**COMPLETE THE FOLLOWING**
1. In the reply, what does the writer say secular morality is completely independent from?
2. Condense the point in the reply beginning "The cancer babies and free market" into a short bulleted list.

**SELECTED PASSAGE**
——

Just a guy
Feb 23, 2017 · 3 min read

It’s a very interesting read, at the same time, there were a couple of issues with it:

  1. The cancer babies and free market — that is an oversimplification. Treatment of babies with with cancer can not only produce additional productive members of society, therefore a free market society would be interested within its’ collective self-interest to receive the fruits of their added-value when they become part of the workforce, but also is an ethical, moral POV. Secular morality is completely independent from economic models, and it does not require a Lenin-Trotzky-Dzerzhynsky-loving society for it to have morality, hence still save the babies. Also, one must note as well that in the absence of a governmental actor, free market provides tools from the accumulators of capital to supplement this, since, again, morality is economy-agnostic.

——

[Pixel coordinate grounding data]
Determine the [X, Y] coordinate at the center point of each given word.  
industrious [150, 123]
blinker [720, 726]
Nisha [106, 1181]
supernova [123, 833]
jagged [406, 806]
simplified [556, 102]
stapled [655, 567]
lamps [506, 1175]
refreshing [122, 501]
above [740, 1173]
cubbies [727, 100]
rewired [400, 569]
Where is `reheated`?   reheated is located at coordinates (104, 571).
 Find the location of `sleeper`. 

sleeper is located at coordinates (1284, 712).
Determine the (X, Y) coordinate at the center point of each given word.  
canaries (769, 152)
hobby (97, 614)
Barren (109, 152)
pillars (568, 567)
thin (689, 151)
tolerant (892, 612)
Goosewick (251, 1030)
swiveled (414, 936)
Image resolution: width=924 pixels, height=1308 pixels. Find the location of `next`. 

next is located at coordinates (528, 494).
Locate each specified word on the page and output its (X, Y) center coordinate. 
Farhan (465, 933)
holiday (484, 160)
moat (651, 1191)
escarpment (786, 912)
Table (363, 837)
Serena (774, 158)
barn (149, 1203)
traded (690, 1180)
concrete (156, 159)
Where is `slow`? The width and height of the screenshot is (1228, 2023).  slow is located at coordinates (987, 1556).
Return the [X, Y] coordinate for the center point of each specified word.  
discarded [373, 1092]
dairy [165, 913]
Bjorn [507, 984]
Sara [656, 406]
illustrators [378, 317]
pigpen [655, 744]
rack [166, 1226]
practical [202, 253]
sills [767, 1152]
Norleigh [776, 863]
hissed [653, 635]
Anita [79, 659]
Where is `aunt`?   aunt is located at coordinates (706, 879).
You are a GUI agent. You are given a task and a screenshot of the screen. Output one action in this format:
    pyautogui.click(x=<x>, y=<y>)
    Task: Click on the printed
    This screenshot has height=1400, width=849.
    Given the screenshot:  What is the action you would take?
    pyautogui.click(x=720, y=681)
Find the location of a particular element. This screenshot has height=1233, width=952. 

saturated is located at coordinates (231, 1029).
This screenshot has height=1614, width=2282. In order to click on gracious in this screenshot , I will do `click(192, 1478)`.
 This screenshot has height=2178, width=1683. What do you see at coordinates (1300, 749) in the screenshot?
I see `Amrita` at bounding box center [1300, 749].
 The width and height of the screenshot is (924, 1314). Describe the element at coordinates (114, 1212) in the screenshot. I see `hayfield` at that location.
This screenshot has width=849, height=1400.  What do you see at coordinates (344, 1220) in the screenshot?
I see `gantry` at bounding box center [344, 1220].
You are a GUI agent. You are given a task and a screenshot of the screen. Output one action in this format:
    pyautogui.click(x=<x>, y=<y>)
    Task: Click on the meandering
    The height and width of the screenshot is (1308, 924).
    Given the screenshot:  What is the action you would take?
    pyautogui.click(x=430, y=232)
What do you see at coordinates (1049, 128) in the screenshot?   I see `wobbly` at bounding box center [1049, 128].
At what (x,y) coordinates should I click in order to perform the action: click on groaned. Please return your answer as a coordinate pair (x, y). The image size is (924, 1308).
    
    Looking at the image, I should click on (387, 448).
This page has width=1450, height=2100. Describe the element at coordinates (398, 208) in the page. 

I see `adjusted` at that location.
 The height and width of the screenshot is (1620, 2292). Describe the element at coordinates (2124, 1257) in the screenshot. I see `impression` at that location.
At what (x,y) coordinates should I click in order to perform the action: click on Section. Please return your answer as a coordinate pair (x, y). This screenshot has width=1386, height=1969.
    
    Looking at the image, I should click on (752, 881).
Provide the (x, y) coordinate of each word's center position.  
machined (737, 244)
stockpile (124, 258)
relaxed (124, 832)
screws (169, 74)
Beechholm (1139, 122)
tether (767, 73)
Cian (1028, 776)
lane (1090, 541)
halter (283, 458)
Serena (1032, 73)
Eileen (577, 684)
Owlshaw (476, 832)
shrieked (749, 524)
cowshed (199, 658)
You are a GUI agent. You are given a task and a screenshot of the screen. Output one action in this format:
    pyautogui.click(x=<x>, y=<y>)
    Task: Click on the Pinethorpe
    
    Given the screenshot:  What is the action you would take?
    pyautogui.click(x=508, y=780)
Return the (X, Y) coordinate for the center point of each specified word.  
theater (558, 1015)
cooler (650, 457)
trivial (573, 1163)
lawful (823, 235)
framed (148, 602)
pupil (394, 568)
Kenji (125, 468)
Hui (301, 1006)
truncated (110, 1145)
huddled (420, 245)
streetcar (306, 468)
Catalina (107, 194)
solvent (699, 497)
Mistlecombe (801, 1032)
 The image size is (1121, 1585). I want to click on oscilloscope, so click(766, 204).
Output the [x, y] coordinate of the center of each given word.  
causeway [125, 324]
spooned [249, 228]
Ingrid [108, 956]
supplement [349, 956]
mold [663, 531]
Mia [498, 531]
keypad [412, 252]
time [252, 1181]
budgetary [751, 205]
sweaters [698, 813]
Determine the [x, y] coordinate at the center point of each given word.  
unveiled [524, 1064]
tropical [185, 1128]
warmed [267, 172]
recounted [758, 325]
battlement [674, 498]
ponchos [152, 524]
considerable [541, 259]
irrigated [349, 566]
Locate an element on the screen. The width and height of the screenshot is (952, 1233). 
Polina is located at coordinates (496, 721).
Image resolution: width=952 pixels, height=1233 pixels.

——

**ANSWERS FOR EACH ITEM**
1. Economic models.

2.
- Linking cancer babies to the free market is an oversimplification.
- Treating these babies can yield productive workers, so a free market society has a collective self-interest in their later added value.
- Saving them is also an ethical, moral matter.
- Secular morality is independent of economic models and needs no Lenin-Trotzky-Dzerzhynsky-loving society.
- Without a governmental actor, the free market lets capital accumulators supplement this care, since morality is economy-agnostic.